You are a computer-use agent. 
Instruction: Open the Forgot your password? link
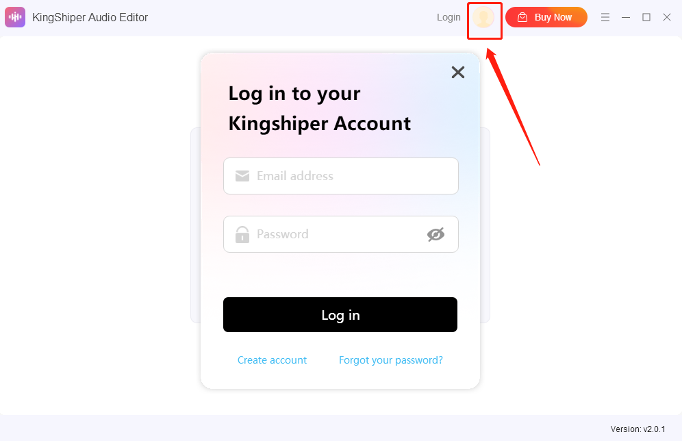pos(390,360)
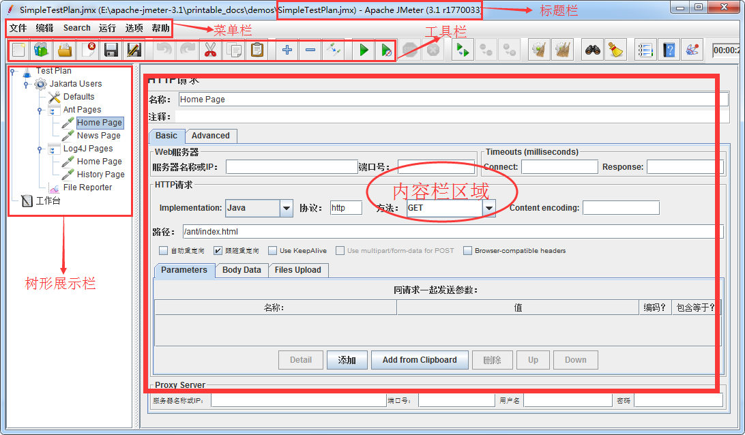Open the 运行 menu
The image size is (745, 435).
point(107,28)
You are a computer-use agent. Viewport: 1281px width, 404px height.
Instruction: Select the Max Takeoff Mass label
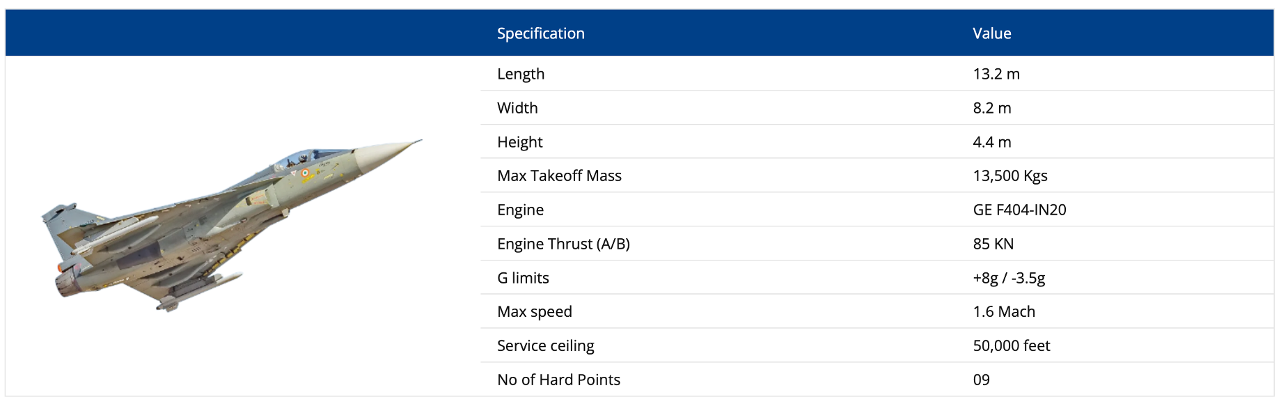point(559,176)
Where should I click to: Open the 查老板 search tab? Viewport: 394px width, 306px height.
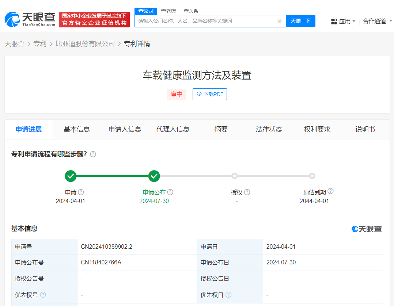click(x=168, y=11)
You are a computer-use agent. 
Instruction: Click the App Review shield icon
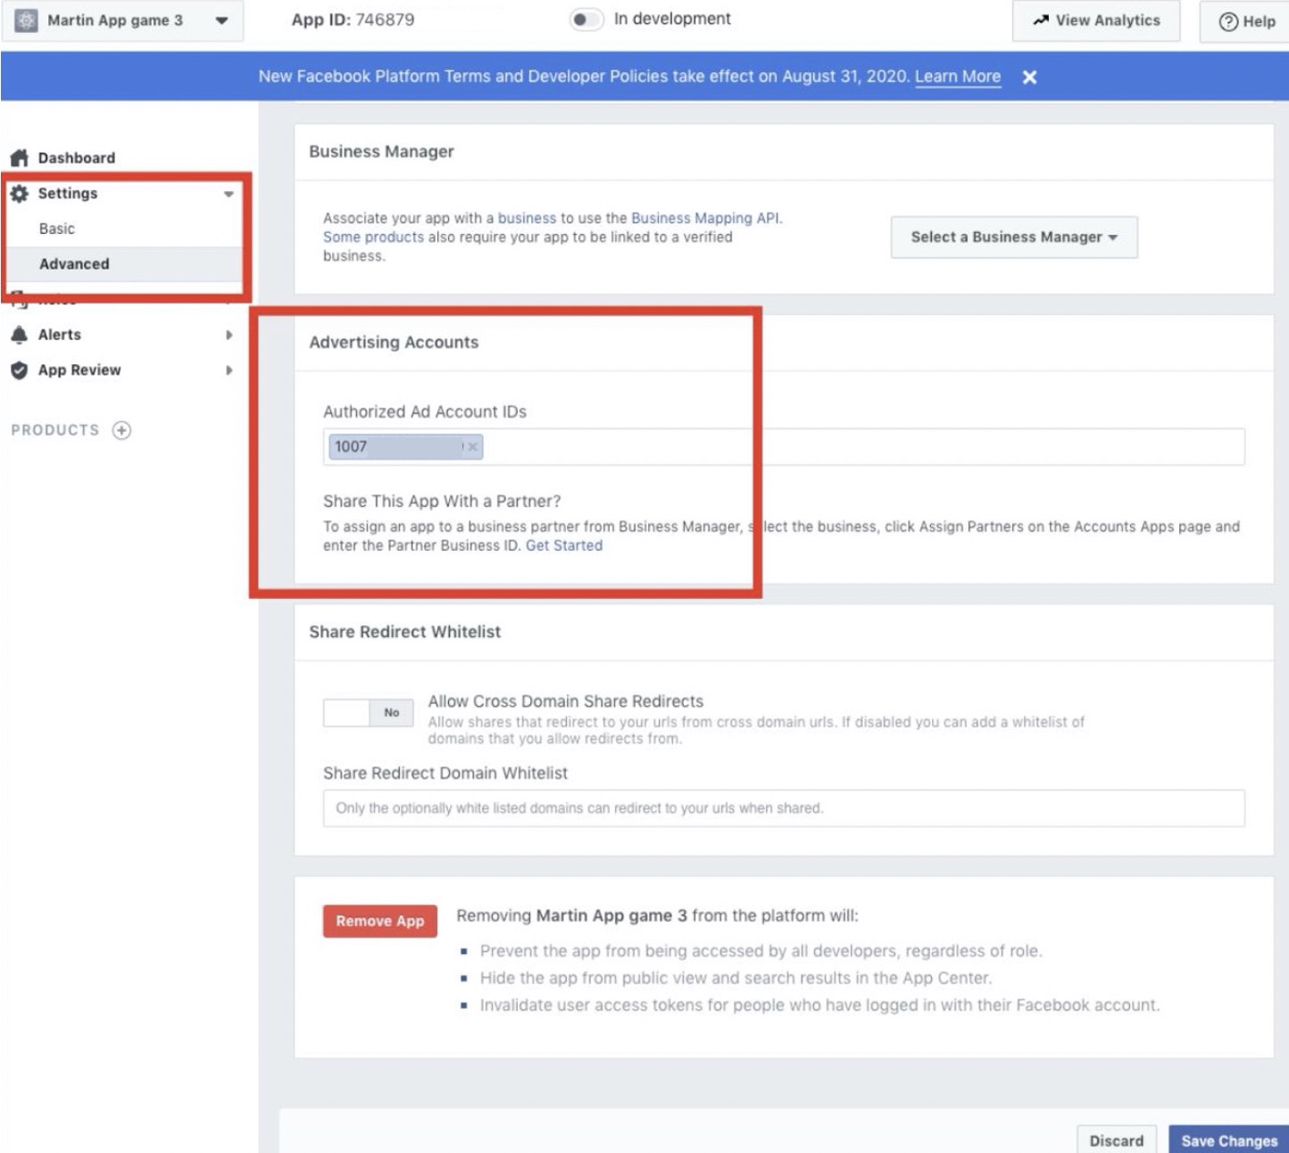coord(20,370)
====
Exercise brief — With pictures omitted, restate word for word every line above from the one containing "You are a computer-use agent. Viewport: 1281px" to the end of the entries.

Exercise solution —
You are a computer-use agent. Viewport: 1281px width, 404px height.
Instruction: Select the Max Takeoff Mass label
point(559,176)
Where should I click to: Open the 查老板 search tab? Viewport: 394px width, 306px height.
click(x=168, y=11)
You are a computer-use agent. 
Instruction: Click the App Review shield icon
coord(20,370)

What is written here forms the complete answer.